SET TASK: Rewrite the records below with "click" swapped for "tap" wherever it appears, keeping every other word the same, and leave the pictures out.

RECORDS FOR THIS TASK:
►

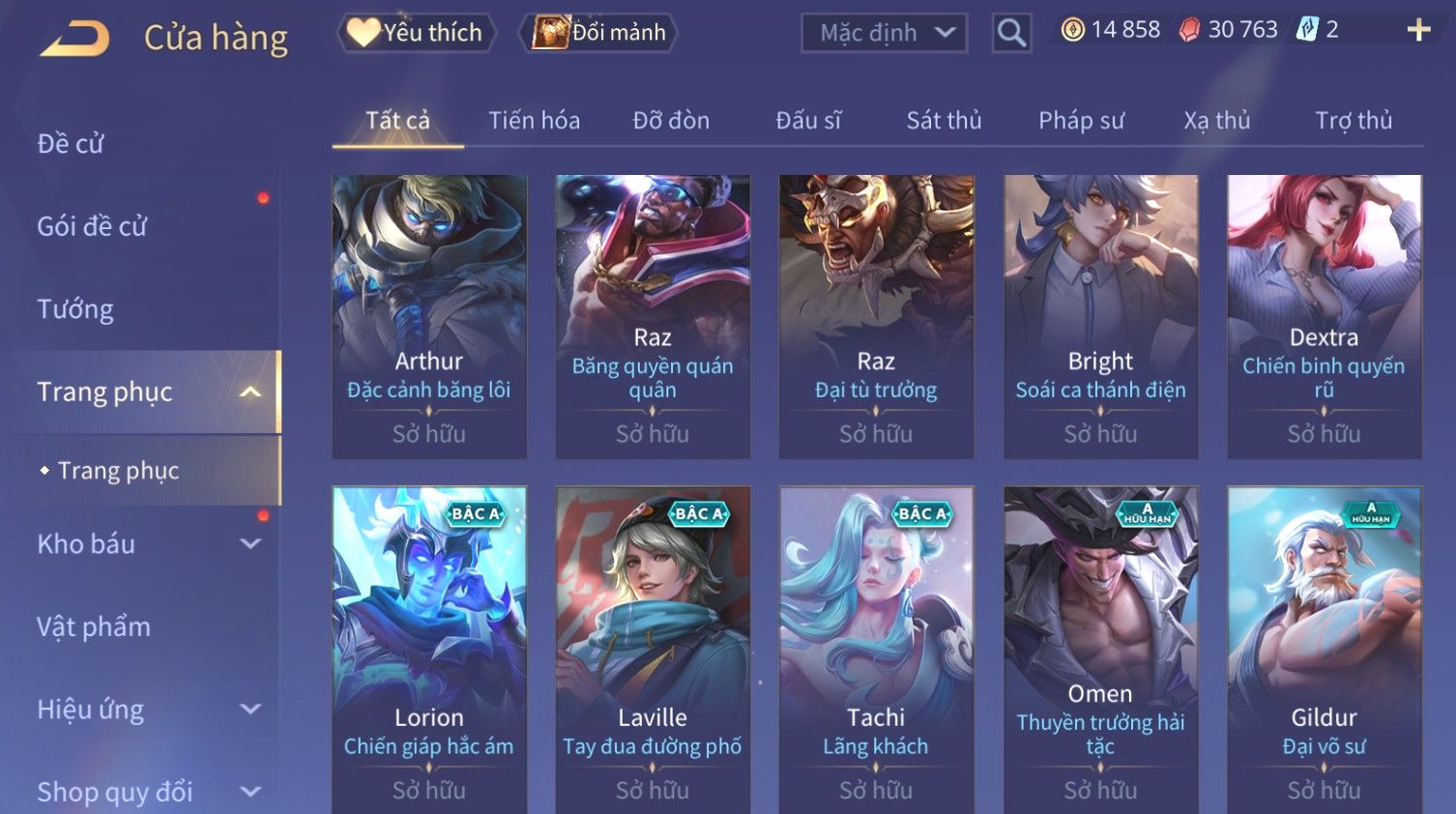Tap the gold coin balance icon
This screenshot has width=1456, height=814.
(x=1072, y=30)
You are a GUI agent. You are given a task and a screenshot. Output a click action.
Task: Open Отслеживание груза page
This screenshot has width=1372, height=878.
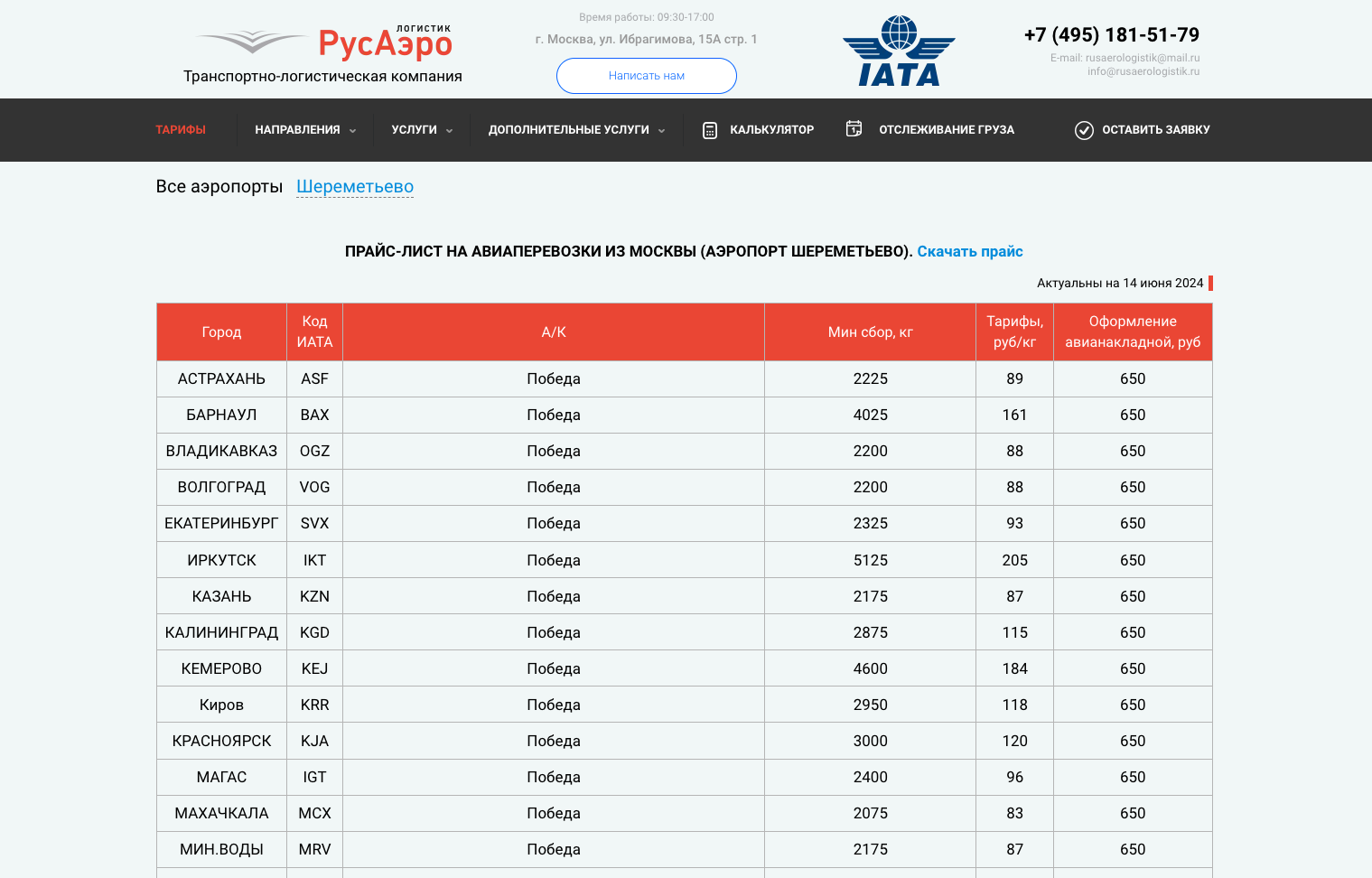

◄

TASK SOLUTION:
Tap the gold coin balance icon
This screenshot has width=1456, height=814.
(x=1072, y=30)
You are a GUI agent. You are given a task and a screenshot. Output a tap action.
Task: Open Отслеживание груза page
This screenshot has width=1372, height=878.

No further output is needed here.